_What the task asks_.
Transcribe exactly the lines from the one holding "The image size is (603, 307)." through the closing line of the entries below. Pictures stay out of the copy.

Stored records

•••••

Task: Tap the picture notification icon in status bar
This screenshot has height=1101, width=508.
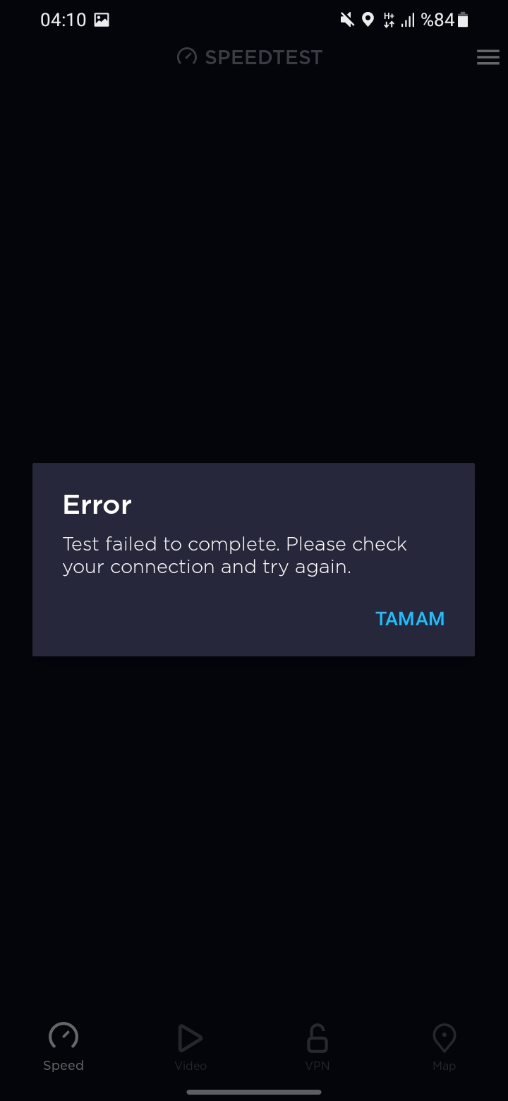Action: pyautogui.click(x=102, y=20)
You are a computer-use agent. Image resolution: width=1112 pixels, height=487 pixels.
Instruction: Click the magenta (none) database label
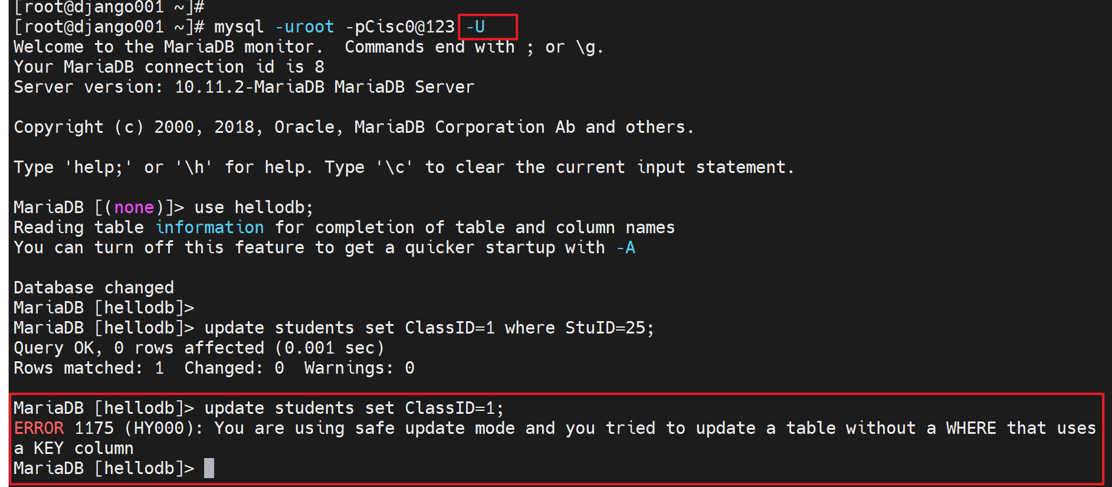coord(134,207)
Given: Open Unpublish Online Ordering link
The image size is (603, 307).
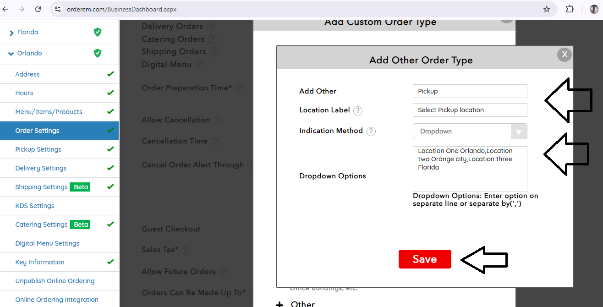Looking at the screenshot, I should (x=55, y=281).
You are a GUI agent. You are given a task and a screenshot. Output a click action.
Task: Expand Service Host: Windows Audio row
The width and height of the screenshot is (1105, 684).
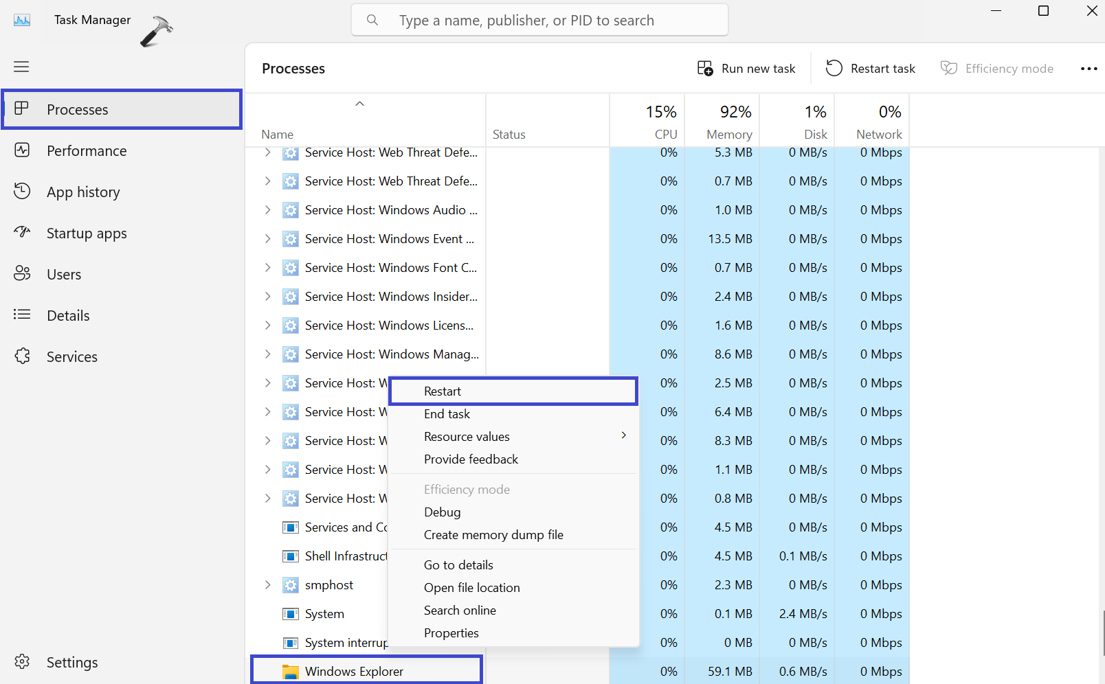pos(267,210)
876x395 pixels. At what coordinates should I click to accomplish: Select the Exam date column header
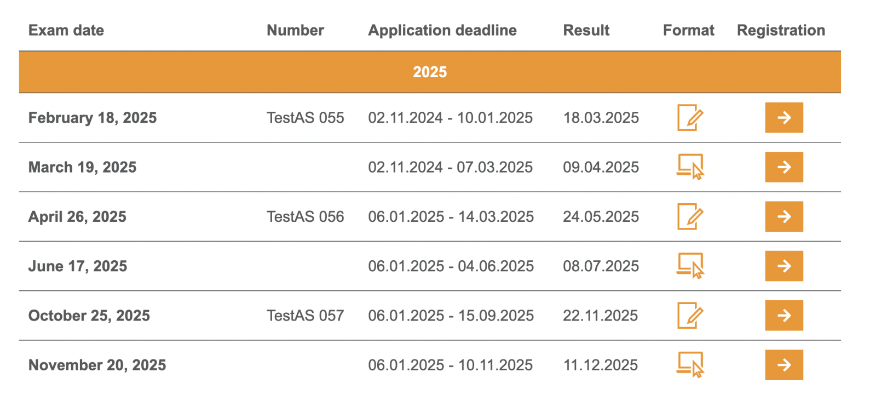[66, 30]
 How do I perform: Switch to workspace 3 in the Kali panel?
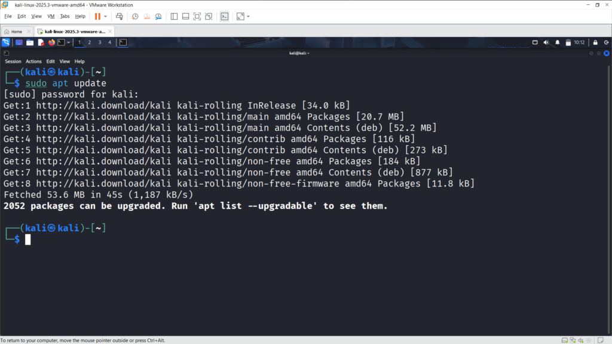(99, 42)
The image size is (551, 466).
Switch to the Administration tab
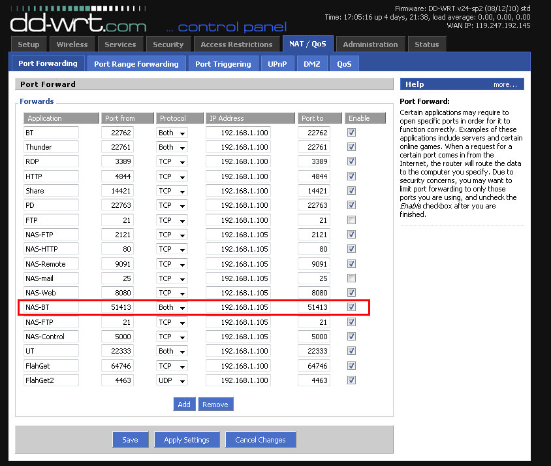point(370,44)
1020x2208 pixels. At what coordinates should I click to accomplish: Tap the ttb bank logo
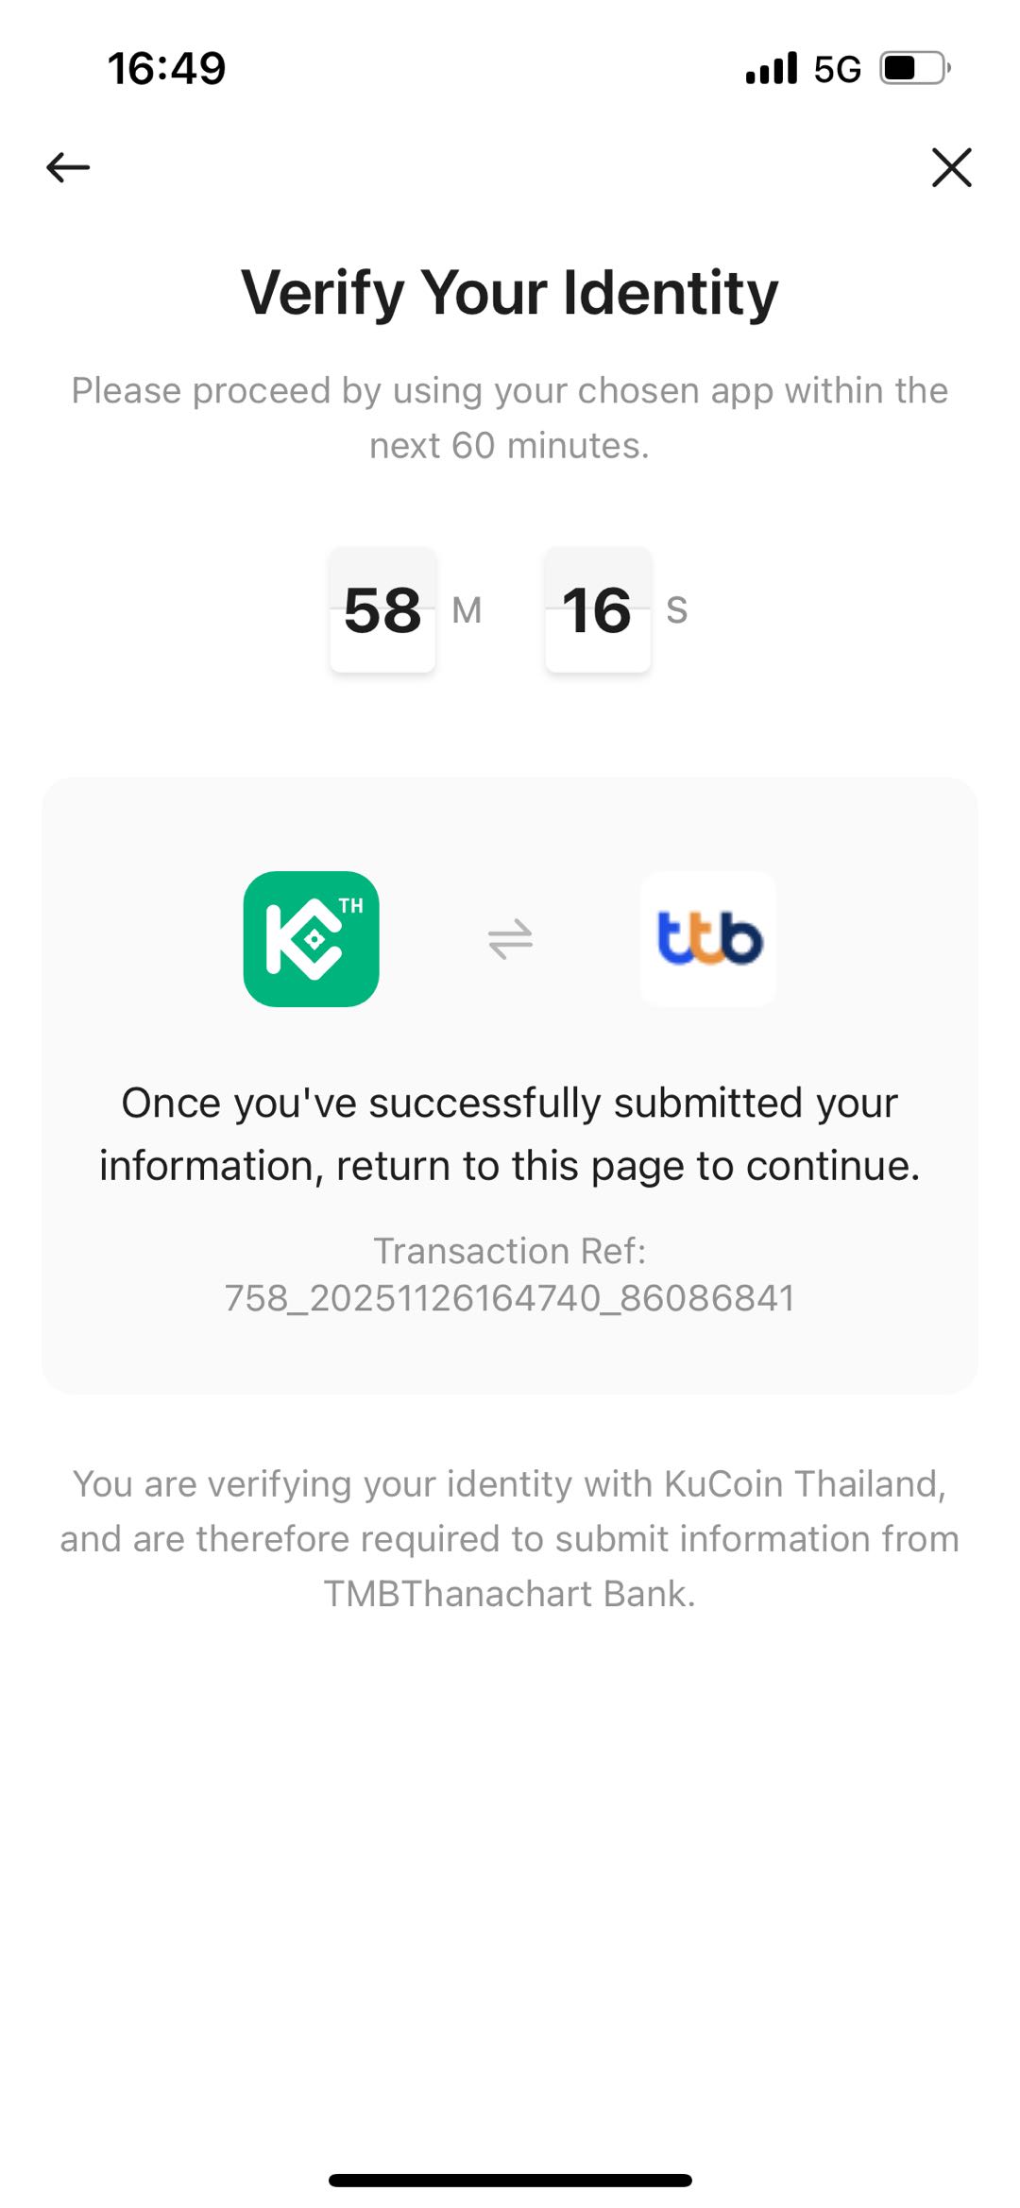(708, 938)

•••••

_Reply_.
The image size is (603, 307).
Looking at the screenshot, I should (x=55, y=281).
You are a GUI agent. You are given a task and a screenshot. Output a click action.
Task: Expand Service Host: Windows Audio row
The width and height of the screenshot is (1105, 684).
pos(267,210)
876x395 pixels. At what coordinates should I click to accomplish: Select the Exam date column header
[66, 30]
 How do I perform: Switch to workspace 3 in the Kali panel?
(99, 42)
The image size is (551, 466).
Switch to the Administration tab
point(370,44)
1020x2208 pixels. At what coordinates should I click to accomplish: Tap the ttb bank logo
(708, 938)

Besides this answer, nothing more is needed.